— REQUIRED TASK 1 —
From the lease dispute passage, reproduce word for word the span that opens with the words "The bible book" and closes with "that title’s words.".

A shoe store’s lease gave it the right to pay reduced rent and even to terminate its lease if either of two particular businesses at the property vacated and were not timely replaced by “another similar major tenant.” The dispute, which was narrowed by a United District Court, but not resolved to conclusion, was whether a particular bible book store that replaced one of the designated “co-tenants,” a women’s fashion retailer, satisfied the criterion of being “another similar major tenant.” There were also issues of whether the shoe store’s long delay in “complaining” would adversely affect the specific remedies the tenant got under its lease.

The bible book store was long established in the marketplace and had relocated from a nearby location into the entire space occupied by the fashion retailer. Its sales in that same space exceeded those of the fashion retailer it replaced.

At the conclusion of last week’s blog posting, Ruminations asked its readers to Ruminate or cogitate on what could have been intended by the lease negotiators when they settled on the phrase, “another similar major tenant,” essentially, what kind of replacement tenant would have qualified.

There is a pretty well known book titled: Eats Shoots And Leaves, (described as “The Zero Tolerance Approach to Punctuation,” a non-fiction book written by Lynne Truss.) If you have a box of commas lying around, sprinkle some of the commas between various of that title’s words.

(Pointing records for text and elements)
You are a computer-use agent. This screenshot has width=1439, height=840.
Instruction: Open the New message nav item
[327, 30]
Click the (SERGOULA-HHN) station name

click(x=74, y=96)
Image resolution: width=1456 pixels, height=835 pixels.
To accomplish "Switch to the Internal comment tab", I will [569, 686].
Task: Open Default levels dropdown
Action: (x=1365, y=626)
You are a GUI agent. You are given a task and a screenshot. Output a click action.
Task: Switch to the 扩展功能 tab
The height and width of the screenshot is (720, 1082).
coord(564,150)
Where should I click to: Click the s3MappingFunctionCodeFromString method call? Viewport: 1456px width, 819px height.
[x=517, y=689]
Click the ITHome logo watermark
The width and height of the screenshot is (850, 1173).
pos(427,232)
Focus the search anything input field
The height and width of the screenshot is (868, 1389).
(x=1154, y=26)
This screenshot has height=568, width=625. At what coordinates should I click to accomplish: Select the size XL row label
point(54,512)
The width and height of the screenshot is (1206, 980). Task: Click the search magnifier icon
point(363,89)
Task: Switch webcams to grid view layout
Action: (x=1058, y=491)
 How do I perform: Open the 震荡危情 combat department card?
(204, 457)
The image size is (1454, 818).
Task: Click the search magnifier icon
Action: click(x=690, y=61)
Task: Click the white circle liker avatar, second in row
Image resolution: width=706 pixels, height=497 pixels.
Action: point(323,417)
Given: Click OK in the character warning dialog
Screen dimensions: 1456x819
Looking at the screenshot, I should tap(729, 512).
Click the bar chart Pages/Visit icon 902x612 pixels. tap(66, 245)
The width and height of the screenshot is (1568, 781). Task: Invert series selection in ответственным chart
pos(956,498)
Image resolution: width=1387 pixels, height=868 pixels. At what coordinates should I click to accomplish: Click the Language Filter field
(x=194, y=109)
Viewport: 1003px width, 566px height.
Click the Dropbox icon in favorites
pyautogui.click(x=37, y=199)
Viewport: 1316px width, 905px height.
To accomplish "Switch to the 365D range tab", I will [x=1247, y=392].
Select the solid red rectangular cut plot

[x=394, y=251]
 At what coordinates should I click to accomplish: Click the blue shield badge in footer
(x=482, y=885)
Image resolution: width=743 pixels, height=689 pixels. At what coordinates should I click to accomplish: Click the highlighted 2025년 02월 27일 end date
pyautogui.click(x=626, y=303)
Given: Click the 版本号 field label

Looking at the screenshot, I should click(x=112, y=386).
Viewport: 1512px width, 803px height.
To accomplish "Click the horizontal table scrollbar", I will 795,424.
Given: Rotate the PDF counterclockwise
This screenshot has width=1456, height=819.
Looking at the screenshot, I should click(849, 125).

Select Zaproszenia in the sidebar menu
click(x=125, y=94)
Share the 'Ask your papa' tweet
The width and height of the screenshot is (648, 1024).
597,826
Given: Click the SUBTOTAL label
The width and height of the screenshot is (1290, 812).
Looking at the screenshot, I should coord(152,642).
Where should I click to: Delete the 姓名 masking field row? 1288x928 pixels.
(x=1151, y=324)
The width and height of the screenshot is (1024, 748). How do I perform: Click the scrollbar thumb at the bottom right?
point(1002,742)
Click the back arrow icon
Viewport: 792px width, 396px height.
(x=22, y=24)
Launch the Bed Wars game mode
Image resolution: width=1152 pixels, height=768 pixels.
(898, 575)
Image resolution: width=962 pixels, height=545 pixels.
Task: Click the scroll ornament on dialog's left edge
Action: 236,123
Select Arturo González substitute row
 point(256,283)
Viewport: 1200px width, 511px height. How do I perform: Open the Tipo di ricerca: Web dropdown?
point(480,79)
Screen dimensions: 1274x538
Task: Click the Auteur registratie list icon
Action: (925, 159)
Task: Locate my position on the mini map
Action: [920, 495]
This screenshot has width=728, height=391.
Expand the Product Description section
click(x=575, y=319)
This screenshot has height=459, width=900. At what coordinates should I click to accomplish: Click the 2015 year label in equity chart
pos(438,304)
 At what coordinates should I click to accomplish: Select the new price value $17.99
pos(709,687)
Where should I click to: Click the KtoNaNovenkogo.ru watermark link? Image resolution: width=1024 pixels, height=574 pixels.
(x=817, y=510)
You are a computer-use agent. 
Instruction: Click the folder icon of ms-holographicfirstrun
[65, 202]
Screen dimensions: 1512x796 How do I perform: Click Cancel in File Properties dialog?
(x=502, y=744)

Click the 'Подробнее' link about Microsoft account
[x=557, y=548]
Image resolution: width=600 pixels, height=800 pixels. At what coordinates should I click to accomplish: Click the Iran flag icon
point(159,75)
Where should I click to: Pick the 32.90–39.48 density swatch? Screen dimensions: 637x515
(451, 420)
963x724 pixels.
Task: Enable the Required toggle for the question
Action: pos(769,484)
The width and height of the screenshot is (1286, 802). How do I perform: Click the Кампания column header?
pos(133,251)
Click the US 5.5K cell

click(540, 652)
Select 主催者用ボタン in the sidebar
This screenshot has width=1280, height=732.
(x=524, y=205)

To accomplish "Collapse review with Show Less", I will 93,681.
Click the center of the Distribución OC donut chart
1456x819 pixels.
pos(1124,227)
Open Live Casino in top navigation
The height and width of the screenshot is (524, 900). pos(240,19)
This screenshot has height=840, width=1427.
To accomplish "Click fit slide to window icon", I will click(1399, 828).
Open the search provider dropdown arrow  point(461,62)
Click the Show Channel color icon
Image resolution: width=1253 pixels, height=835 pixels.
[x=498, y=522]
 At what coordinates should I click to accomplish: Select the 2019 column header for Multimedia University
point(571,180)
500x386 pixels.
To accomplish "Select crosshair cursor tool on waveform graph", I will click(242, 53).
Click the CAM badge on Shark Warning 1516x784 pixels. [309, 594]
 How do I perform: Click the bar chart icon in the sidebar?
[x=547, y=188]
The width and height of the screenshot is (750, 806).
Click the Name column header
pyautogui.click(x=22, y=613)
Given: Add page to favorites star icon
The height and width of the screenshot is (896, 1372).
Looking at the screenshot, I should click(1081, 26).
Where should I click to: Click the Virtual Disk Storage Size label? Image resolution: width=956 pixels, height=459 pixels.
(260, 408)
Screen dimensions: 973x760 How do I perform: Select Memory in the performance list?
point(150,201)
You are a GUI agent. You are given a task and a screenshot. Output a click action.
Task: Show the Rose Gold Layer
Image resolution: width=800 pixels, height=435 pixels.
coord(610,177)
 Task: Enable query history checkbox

— REQUIRED TASK 2 —
Rewrite the records as a numbered list, from the start of the records through the line that contains "Action: (x=1365, y=626)", both ends included and blank lines left out.

— WRITTEN RESPONSE 1 —
The bible book store was long established in the marketplace and had relocated from a nearby location into the entire space occupied by the fashion retailer. Its sales in that same space exceeded those of the fashion retailer it replaced.

At the conclusion of last week’s blog posting, Ruminations asked its readers to Ruminate or cogitate on what could have been intended by the lease negotiators when they settled on the phrase, “another similar major tenant,” essentially, what kind of replacement tenant would have qualified.

There is a pretty well known book titled: Eats Shoots And Leaves, (described as “The Zero Tolerance Approach to Punctuation,” a non-fiction book written by Lynne Truss.) If you have a box of commas lying around, sprinkle some of the commas between various of that title’s words.

— WRITTEN RESPONSE 2 —
1. You are a computer-use agent. This screenshot has width=1439, height=840.
2. Instruction: Open the New message nav item
3. [327, 30]
4. Click the (SERGOULA-HHN) station name
5. click(x=74, y=96)
6. Image resolution: width=1456 pixels, height=835 pixels.
7. To accomplish "Switch to the Internal comment tab", I will [569, 686].
8. Task: Open Default levels dropdown
9. Action: (x=1365, y=626)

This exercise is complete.